On Fri, Jul 8, 2011 at 10:09 AM, Vinzent Steinberg
<vinzent.steinb...@googlemail.com> wrote:
> On Jul 8, 6:51 am, Aaron Meurer <asmeu...@gmail.com> wrote:
>> expand() does this, with a lot of hints, and it's not a very good
>> system in my opinion.
>
> I think the problem with expand it that it does a lot more at once
> than it should be doing, and that it is hard to use otherwise. I don't
> think the interface is fundamentally broken.

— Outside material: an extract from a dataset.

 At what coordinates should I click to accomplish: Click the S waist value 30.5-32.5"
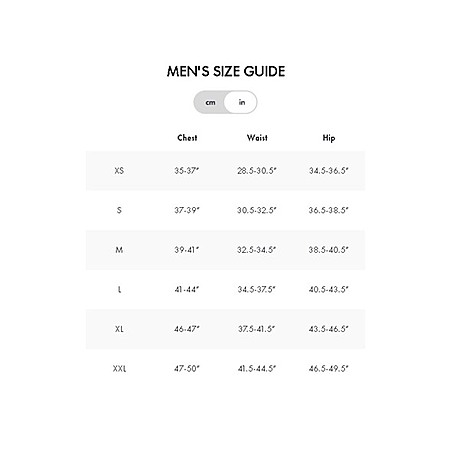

Well, that problem would not show up here, since subs should only do
one pass, whereas expand does a pass for each expansion hint.  Indeed,
we need to be careful that it does indeed only do exactly one pass, so
we don't get stuff like

>>> sin(x).subs(sin(x), 2*sin(x), **somehints)
4*sin(x)

But the problem with the way expand works with the _eval_expand_hint
methods is that each _eval_expand_hint method is responsible for
passing all the hints through recursively, and in such a way that it's
own hint is stopped from being passed through at the base case, to
prevent infinite recursion.  The deep keyword also causes a lot of
problems here if it is not handled very carefully (if we ever decide
to implement a deep hint to subs, it should be implemented just the
same as any other hint).

If we do _eval_subs_hint() methods, there would be exactly the same
problem.  To me, it's a very unclean way of doing things, and since
I'm implementing these hints almost from scratch, I'd like to do it
better. I say almost from scratch because we would need to maintain
backwards compatibility with older _eval_subs(old, new) (no **kwargs)
methods, which is perhaps another reason that we cannot use the expand
method here.

There's got to be a better object oriented way to do this.

>
>> Unlike expand(), subs wouldn't be called in
>> multiple passes for each hint, but nonetheless, I still see the system
>> as one that could be improved (though how, I am still not yet sure).
>
> subs() could have a "method='method'" keyword argument.
>
> Vinzent
>

I don't think that would be general enough.  It needs to be
subs(**hints).  I listed four types of substitution in the OP
(including the catch-all "algebraic", which tries to be as smart as
possible), but I could easily imagine more fine grained control.  For
example, suppose we implement a substitution method that first tries
to rewrite expr in terms of old before substituting.  This would
require making rewrite smarter, but it would work something like:

>>> cos(x).subs(sin(x), y, rewrite=True)
(1 - y**2)**(1/2)

But rewrite=True should be mutually exclusive to some other option,
say integer_powers:

>>> sqrt(1 - sin(x)**2).subs(cos(x)**2, y, rewrite=True, integer_powers=False)
sqrt(y)
>>> sqrt(1 - sin(x)**2).subs(cos(x)**2, y, rewrite=True, integer_powers=True)
sqrt(1 - sin(x)**2)

The only hint that I think might not make sense to combine with other
hints is exact, which should turn all other hints off.  Because of
this, and the fact that I think exact substitution can be implemented
entirely in Basic without any method overriding necessary in
subclasses (basically, use the current Basic._eval_subs), I think
maybe exact should be completely separate from the rest of the subs
hints.

Or maybe it would make sense to use some kind of hints manager for
subs like Chris started to implement for expand().